Your messenger message:
"Good evening Sir Tony. It's me again. We have a little family problem. I prayed to my papa and brother. I dreamt of my papa. I saw him enter our front door. He is healthy and went normally in the house up to the kitchen, I noticed there are 2 form of shadow of 2 people in the kitchen parang taong putik. I am so happy to see him but he can't see or hear me. Tjat's all I remember. Bakit po kaya?
"Also my lola died recently, we were able to discuss all things including when she will see my brother and papa again. She promised me that she will visit me especially with my brother. On her deathbed she saw my father beside me but never my brother. I'm wondering why? I once dreamt of my brother treating us in a restaurant in new york with my mother and my daughter but thats it.

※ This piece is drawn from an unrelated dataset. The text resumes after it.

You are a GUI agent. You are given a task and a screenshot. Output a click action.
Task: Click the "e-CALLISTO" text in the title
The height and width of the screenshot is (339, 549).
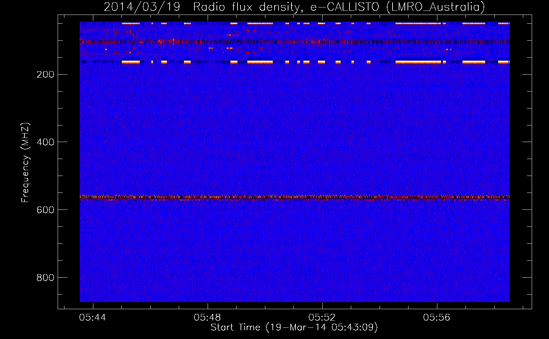tap(345, 7)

"We are a grieving family. Their death affected our relationships. We try to be happy and move on but deep inside we are still hurting.
"Thank you for taking time to read my messages. Hope you can give me some answer."
My reply:
Hello ____!
First, when we dream of the deceased they are not necessarily actual visits from them. More often than not, they are simply personifications of the values they represented to us when they were living, and some of these values have been internalized in our psyche,
The shadowy figures in the kitchen could very well symbolize your resistance to the idea that your father has passed on. That you father cannot hear or see you in your dream reinforces that idea.
As to the second dream, it is possible that your brother has reincarnated in your karmic group, but that you are not even aware of it.
Second, everybody dies--and almost no one, both the living and the dying, are ever prepared for it. Let time take its normal course of deaths and births without worrying about where the deceased have actually gone and without worrying about what else we need to tell them or hear from them.
Trust the deceased to be able to take care of themselves--as they must trust you.to be able to take care of yourself, whether in grief or not.